Document and screenshot pointing data:
======

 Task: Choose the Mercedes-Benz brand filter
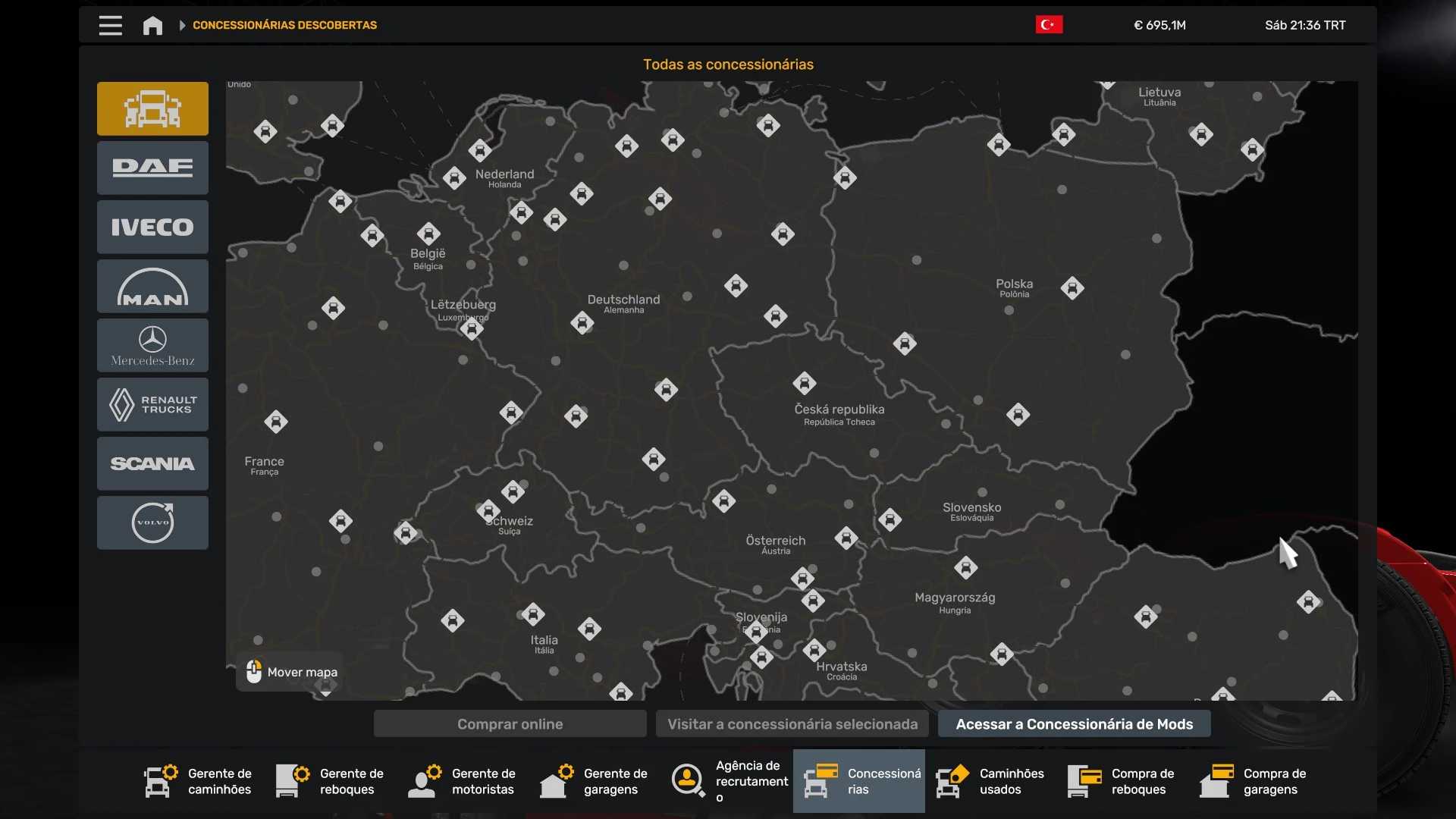152,345
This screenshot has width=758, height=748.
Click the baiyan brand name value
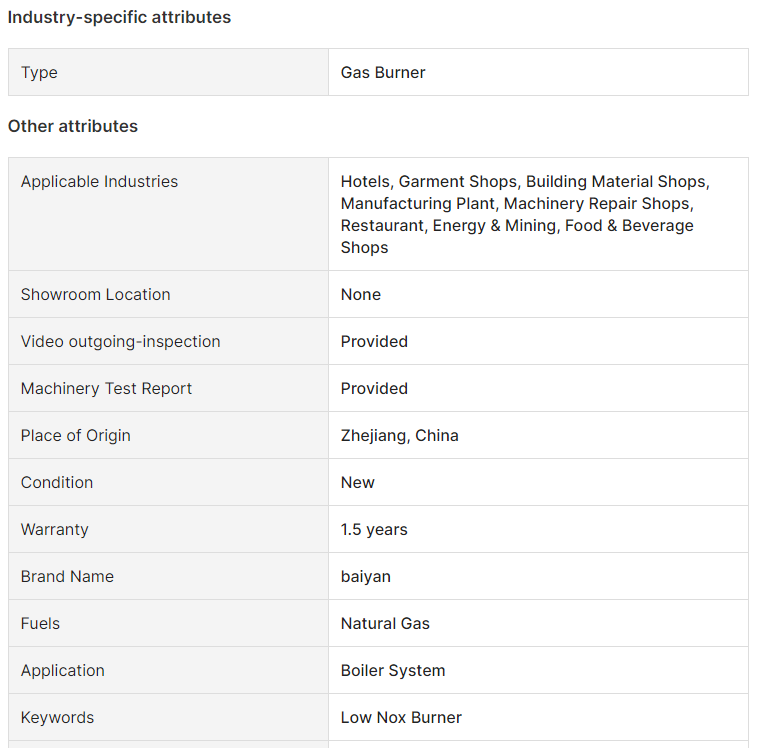pyautogui.click(x=365, y=576)
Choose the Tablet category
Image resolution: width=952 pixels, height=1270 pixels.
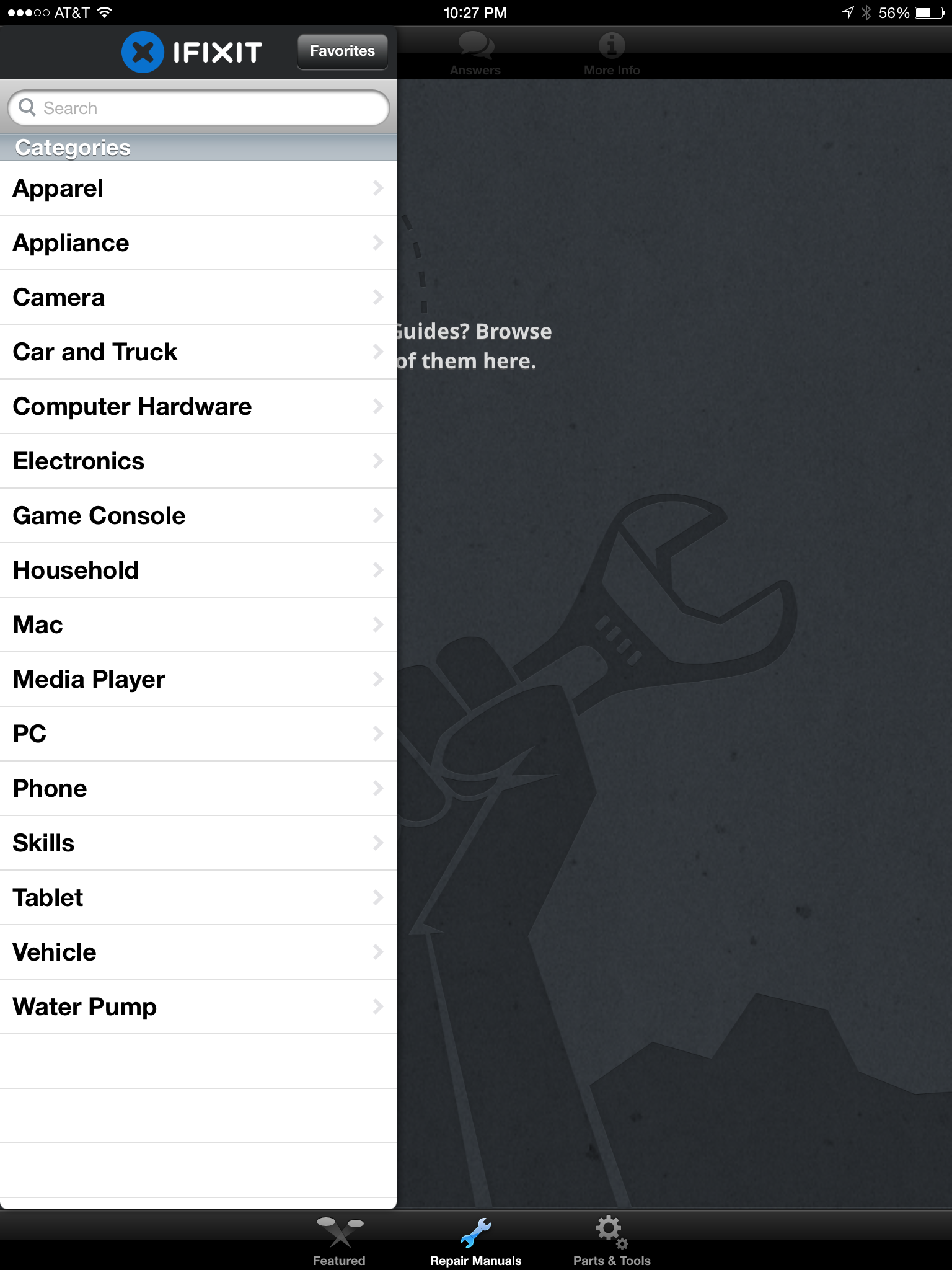pyautogui.click(x=198, y=898)
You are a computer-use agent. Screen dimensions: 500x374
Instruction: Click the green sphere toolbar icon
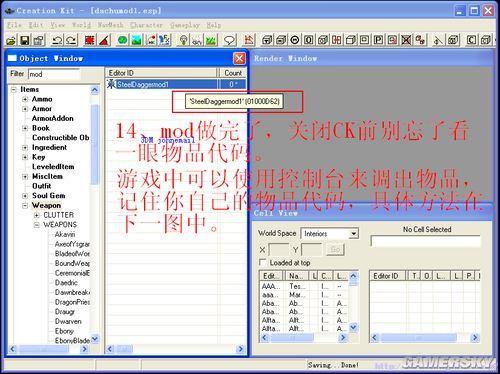click(x=123, y=40)
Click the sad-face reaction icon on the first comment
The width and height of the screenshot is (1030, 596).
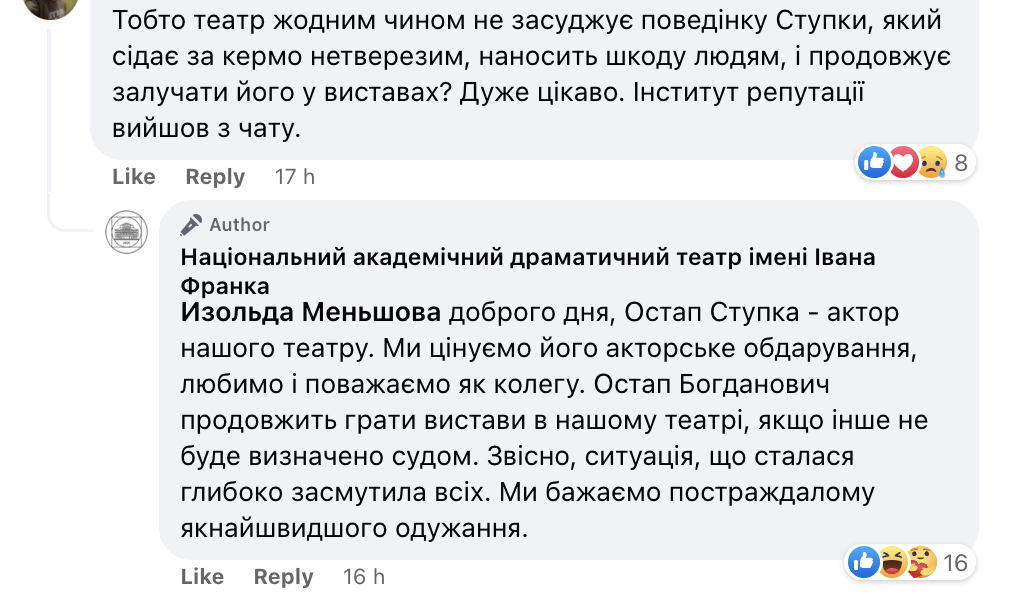(931, 162)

======

Given exercise:
Arrange the data as a two-column CSV with the headers "prompt" and "target", one row per entry, putting each entry's text and its answer in their own quoted fields with line breaks replaced by spaces. Begin at the line that contains "This screenshot has width=758, height=748.", stop after the line that contains "click(x=123, y=40)", and omit the pictures.

Task result:
prompt,target
"This screenshot has width=758, height=748. Click the baiyan brand name value","pyautogui.click(x=365, y=576)"
"Choose the Tablet category Image resolution: width=952 pixels, height=1270 pixels.","pyautogui.click(x=198, y=898)"
"You are a computer-use agent. Screen dimensions: 500x374 Instruction: Click the green sphere toolbar icon","click(x=123, y=40)"